4.     La Formation en ligne
La quatrième façon d’apprendre dans tous les domaines, c’est bien évidement par  la formation en ligne. Voilà Internet qui devient véritablement une chance pour l’Afrique, comment le disait l’ancien Ingénieur camerounais de MICROSOFT, Monsieur  Bonjavo. Une chance parce que les opportunités y sont dénombrés par milliers de millions. Le jeune Ingénieur  Camerounais Arthur Zang, inventeur du CardioPad ( périphérique de télémédecine) nous a confié qu’il est appris l’électronique entièrement en ligne pendant ses recherches. Et bien plus que c’est pas l’Internet qu’il a pu décrocher le premier financement pour lancer son entreprise.  Il existe en ligne sur Internet  plusieurs  solutions de formation.           Ce qu’on appelle couramment les MOOC  (Massive Open Online Courses), sont des cours pour la plus part gratuits. Mais très peu explorer par les Africains.         Le concept est né aux Etats-Unis  et se repend progressivement dans le monde entier. Ce sont des cours en ligne ouvert et massif permettant de se former à distance et pouvant accueillir un grand nombre de participants.  Plusieurs grandes écoles et universités  mettent à disposition en ligne la majorité de leurs cours. C’est dire que tout le savoir du monde est donc disponible en ligne sur Internet et en plus mise à jour. L’Université Virtuelle Africain est l’un des plus grands réseaux de formation et d’apprentissage à distance en Afrique. Cybervillage OpenAcademy  4 Dev est aussi un centre de formation et d’apprentissage à distance, lancé par l’Association TIC Africa / Cybervillage. Cette dernier offre de formation en ligne  et aussi des ateliers itinérante à travers les régions des  du Cameroun et d’Afrique.

         Au terme de cette réflexion, dont le but était de mieux comprendre la notion d’ingénieur numérique sans diplôme, de voir si c’est possible et réalisation.
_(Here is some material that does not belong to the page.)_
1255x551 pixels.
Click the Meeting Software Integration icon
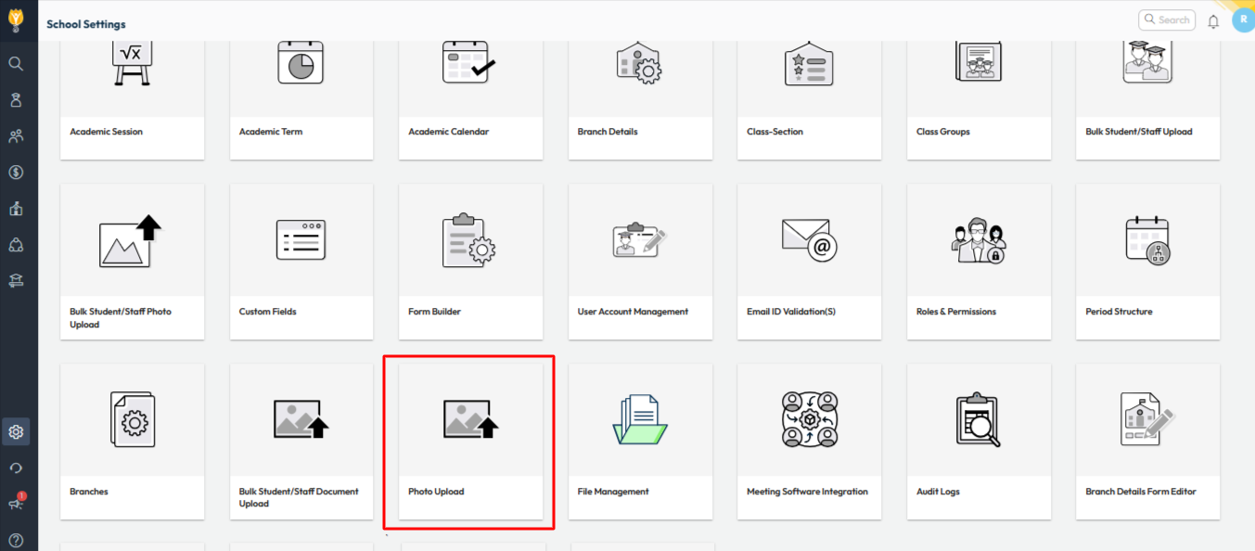point(809,419)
Nous remarquons tous que c’est bien possible  d’être ingénieur sans diplôme. Sans même avoir jamais fait des études supérieures.  Plus la peine de trouver des prétextes pour ce complaire dans l’oisiveté et le chômage. Plus la peine d’attendre l’Etat « Père  Noël » pour être ingénieur,  pour avoir un emploi ou pour  en créer une. Seul l’action, l’acquisition des savoirs techniques et leurs mise en application peuvent semble-t-il apporter un changement dans votre vie de jeune.  Donc « être ingénieur numérique »  ne devrait plus être un mythe pour les africains. Mais bien au contraire une issue pour casser les barrières de l’impossible, sortir sa zone de confort  et contribuer à développer  notre continent, maintenant ou jamais.